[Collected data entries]
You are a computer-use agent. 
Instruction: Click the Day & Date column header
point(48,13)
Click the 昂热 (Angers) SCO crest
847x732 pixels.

▶ **EXERCISE**:
Every piece of the data must be set down exactly. Omit nothing.

▶ **RESULT OF THIS EXERCISE**:
You are a computer-use agent. 
Instruction: Click the Day & Date column header
point(48,13)
Click the 昂热 (Angers) SCO crest
847x732 pixels.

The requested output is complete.